My dad was a toy maker, the finest in London. He made miniature castles and marionettes, trams and trains and carriages. He carved a hobbyhorse that Princess Mary rode through the ballroom at Buckingham Palace. But the most wonderful thing that Dad ever made was an army of nutcracker men.

He gave them to me on my ninth birthday, thirty soldiers carved from wood, dressed in helmets and tall black boots. They carried rifles tipped with silver bayonets. They had enormous mouths full of grinning teeth that sparkled in the sun.

They were so beautiful that every boy who saw them asked for a set for himself. But Dad never made others. "They're one of a kind," he said. "Those are very special soldiers, those."

I had no other army to fight them against, so I marched my nutcracker men across the kitchen floor, flattening buildings that I made out of cards. I pretended that no other army even dared to fight against those fierce-looking soldiers.

When I was ten, the war started in Europe, the war they said would end all wars. The Kaiser's army stormed into Luxembourg, and all of Europe fled before it.

But for me, the war really began on the day the butcher vanished, when I found his door mysteriously locked. Inside, the huge carcasses hung on their hooks, and the rows of pink meat lay on the counters. Yet there was no sign of Fatty Dienst, who had greeted me there just the day before--as he always had--with a great smile and a laugh, with a nub of spicy sausage hidden in his apron pocket. He'd pulled it out in his hand that had no thumb, and said--as always--"Ach, look what I've found, Johnny." His accent turned my name into Chonny. "That's goot Cherman sausage there, Chonny," he'd told me.

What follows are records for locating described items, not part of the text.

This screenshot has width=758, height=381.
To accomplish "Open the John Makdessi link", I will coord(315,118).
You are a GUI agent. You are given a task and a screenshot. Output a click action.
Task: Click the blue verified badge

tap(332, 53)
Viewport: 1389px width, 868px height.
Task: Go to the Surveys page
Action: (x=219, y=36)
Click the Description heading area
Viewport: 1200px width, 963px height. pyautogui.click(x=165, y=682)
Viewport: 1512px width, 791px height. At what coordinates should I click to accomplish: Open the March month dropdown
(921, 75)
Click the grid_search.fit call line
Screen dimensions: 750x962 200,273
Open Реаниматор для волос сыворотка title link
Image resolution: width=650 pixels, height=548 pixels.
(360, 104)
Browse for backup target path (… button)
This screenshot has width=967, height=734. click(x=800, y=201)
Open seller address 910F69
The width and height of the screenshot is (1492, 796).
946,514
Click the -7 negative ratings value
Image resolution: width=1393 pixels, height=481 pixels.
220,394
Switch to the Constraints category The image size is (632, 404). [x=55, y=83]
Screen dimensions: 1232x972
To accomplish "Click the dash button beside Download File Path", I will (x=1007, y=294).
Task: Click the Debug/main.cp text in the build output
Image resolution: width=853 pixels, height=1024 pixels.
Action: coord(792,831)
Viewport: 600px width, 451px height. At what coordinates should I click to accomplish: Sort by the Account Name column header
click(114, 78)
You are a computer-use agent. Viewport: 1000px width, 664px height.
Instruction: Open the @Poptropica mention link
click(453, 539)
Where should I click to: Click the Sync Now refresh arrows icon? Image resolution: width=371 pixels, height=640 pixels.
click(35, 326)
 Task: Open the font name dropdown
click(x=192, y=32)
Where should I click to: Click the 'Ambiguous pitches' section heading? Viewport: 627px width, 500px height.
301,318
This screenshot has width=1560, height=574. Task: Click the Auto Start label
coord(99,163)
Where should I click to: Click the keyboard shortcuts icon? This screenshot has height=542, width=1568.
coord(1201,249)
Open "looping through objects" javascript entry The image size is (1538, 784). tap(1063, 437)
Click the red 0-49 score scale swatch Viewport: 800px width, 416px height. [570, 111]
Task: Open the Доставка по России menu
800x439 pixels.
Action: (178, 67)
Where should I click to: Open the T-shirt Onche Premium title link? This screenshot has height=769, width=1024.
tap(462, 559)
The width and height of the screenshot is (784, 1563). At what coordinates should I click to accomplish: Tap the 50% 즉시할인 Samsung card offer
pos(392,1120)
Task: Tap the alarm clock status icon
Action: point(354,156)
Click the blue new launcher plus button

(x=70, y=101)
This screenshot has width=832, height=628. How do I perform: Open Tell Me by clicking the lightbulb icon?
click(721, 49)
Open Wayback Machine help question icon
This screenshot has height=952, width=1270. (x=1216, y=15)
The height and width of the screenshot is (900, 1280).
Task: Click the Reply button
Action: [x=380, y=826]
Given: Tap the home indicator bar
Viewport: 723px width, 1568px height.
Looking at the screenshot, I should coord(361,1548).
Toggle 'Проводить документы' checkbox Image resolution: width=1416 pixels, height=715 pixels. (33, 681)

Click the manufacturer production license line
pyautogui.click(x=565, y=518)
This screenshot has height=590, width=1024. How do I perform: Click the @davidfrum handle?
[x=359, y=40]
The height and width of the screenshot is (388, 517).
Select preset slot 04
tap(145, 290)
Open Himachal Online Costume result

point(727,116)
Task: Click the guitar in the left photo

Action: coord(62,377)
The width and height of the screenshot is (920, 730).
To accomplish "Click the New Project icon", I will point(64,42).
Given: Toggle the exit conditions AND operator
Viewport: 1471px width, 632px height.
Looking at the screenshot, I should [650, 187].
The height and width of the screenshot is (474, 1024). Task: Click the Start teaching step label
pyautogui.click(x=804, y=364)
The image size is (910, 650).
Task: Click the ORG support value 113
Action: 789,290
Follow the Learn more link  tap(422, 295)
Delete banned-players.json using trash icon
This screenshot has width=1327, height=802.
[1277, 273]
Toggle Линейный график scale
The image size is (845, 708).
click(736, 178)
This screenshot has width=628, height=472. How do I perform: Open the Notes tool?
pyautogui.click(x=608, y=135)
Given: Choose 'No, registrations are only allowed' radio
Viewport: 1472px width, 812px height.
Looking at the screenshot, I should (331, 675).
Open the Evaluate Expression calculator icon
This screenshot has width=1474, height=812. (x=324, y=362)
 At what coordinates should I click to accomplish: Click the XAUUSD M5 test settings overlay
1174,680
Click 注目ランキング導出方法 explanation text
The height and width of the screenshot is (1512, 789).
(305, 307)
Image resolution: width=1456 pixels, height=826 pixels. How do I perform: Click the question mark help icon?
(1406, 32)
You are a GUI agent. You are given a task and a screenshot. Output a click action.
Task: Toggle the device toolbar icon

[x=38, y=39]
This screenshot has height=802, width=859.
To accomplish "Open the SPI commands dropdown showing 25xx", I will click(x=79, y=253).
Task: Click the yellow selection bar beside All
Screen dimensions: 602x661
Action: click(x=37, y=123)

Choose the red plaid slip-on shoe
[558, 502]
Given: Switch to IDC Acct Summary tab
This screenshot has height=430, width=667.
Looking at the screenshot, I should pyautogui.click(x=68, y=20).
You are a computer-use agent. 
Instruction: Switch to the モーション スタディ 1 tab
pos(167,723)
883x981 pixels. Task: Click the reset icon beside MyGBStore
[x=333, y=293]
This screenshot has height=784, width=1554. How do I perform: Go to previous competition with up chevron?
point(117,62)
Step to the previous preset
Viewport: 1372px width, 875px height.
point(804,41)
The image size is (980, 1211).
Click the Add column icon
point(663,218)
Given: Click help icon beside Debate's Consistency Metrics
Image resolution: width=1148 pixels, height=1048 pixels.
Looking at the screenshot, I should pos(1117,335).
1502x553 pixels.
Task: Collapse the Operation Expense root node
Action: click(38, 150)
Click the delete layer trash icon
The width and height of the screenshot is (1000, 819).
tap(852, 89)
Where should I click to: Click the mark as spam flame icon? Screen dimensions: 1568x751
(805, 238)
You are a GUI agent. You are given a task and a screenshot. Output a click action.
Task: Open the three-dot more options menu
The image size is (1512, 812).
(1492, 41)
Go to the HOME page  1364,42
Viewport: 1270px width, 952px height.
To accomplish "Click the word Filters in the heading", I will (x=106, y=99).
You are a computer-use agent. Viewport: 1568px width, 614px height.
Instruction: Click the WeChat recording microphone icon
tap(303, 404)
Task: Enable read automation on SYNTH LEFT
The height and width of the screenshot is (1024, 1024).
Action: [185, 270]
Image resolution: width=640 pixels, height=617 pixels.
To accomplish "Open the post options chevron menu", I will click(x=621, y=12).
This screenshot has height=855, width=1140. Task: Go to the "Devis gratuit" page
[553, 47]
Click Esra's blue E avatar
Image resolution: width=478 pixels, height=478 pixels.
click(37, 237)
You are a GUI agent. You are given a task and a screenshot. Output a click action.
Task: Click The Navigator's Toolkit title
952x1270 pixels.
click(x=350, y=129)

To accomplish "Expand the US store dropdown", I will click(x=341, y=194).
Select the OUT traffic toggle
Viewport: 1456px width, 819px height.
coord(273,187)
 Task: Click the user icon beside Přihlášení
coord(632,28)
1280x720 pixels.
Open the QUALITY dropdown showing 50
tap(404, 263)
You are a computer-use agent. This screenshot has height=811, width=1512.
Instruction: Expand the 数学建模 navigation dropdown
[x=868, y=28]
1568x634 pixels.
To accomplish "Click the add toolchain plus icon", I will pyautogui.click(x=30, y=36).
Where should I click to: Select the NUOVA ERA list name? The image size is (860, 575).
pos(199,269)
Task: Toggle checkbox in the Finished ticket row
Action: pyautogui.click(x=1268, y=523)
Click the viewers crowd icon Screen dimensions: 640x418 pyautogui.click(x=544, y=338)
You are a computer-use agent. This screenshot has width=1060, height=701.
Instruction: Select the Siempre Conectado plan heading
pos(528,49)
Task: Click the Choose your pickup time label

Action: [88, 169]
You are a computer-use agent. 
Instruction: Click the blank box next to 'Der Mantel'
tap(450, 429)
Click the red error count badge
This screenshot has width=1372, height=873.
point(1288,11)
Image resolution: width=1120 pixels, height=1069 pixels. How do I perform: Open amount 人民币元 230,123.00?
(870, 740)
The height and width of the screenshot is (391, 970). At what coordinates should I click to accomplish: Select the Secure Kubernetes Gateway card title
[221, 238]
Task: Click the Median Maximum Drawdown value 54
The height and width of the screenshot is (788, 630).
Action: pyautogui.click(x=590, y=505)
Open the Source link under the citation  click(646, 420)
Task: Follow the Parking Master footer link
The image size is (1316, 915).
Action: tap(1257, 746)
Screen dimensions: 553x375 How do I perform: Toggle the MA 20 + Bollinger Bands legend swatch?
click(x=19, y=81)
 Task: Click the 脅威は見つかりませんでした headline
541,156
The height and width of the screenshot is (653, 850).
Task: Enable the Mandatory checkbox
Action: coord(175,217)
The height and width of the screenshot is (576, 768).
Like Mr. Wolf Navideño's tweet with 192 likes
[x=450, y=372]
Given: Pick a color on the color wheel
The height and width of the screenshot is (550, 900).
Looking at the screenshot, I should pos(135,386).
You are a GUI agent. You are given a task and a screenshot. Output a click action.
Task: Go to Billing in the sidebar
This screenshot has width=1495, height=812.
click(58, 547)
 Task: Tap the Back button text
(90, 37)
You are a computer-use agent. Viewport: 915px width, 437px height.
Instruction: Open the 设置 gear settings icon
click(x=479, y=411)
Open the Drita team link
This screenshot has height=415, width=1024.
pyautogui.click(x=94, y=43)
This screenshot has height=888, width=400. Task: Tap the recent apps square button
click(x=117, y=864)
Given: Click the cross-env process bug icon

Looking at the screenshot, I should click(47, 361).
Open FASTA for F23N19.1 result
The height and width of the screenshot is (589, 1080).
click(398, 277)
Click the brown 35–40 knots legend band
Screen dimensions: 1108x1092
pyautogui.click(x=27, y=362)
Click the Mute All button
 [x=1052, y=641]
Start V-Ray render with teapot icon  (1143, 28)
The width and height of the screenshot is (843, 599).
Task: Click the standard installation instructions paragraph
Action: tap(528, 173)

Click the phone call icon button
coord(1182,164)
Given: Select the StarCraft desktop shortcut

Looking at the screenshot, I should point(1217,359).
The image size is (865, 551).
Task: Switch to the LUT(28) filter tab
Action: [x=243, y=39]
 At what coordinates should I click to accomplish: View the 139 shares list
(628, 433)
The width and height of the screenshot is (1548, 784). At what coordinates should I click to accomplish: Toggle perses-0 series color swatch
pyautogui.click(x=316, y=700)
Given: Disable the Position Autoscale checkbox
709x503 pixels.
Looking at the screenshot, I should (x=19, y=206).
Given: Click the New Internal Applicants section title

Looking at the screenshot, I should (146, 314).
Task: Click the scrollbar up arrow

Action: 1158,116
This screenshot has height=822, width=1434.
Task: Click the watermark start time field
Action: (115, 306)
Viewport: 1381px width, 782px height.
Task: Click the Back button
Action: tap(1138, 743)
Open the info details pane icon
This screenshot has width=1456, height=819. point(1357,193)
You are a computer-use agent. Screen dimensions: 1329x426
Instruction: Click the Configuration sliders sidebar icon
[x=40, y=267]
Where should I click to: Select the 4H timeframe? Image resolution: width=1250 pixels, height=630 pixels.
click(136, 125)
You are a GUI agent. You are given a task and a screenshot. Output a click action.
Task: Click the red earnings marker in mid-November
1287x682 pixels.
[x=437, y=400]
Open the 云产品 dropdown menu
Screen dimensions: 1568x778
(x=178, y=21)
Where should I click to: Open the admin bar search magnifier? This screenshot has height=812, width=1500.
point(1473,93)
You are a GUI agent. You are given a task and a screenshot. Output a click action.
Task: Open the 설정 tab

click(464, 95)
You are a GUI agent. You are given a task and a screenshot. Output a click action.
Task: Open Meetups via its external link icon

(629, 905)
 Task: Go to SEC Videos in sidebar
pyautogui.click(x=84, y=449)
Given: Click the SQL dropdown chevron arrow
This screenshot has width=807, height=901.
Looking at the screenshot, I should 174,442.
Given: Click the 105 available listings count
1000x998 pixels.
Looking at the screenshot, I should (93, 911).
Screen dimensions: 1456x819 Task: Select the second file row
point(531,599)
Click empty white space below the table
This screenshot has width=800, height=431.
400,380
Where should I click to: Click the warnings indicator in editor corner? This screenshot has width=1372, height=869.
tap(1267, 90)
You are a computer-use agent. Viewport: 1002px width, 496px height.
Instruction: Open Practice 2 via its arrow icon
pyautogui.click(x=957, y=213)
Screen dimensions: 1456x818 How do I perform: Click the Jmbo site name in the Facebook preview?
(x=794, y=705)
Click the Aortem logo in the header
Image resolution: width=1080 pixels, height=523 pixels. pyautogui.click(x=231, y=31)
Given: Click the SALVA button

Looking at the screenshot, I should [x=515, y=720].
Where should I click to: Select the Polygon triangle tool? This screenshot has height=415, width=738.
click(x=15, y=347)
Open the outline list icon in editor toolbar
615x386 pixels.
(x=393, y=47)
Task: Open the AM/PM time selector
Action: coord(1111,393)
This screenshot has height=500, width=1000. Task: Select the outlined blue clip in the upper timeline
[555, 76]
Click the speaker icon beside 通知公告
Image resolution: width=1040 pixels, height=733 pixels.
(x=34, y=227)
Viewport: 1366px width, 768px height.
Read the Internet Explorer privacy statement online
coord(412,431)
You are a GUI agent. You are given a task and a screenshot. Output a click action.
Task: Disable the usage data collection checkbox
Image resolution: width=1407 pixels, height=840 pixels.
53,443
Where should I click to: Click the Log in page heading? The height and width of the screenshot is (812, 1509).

That night I asked my dad, "What happened to Fatty Dienst?"

"That butcher?" said Dad. "I suppose he's gone home to be with all the other butchers. To join that army of butchers."

I didn't understand; they had always been friends. Many times I had seen Dad laughing at Fatty's jokes, or the German winking as he slipped an extra slice of ham in with the rest.

"I never trusted that man," said Dad.

Then the others vanished: Mr. Hoffman the barber, Henrik the shoemaker, Willy Kempf the doorman. They slipped away one by one, and soon only Siegfried was left from all the Germans I'd ever known, poor little Siegfried who worked as a waiter. I went to school with one of his sons.

But it wasn't much longer until I saw him leaving too, with his wife and their children, each with a suitcase made out of cardboard. A crowd of boys and barking men drove them along like so many sheep. Some of my pals ran in circles around the poor man, who walked so slowly and sadly that I felt like crying.

Dad was watching beside me, in the window of our flat. He looked furious. "Do you know what that fellow was doing?"

"Serving people?" I asked.

"Telling them he was Swiss," said Dad, his hands clenched. "But I demanded to see his passport, and showed up the rotter for what he was."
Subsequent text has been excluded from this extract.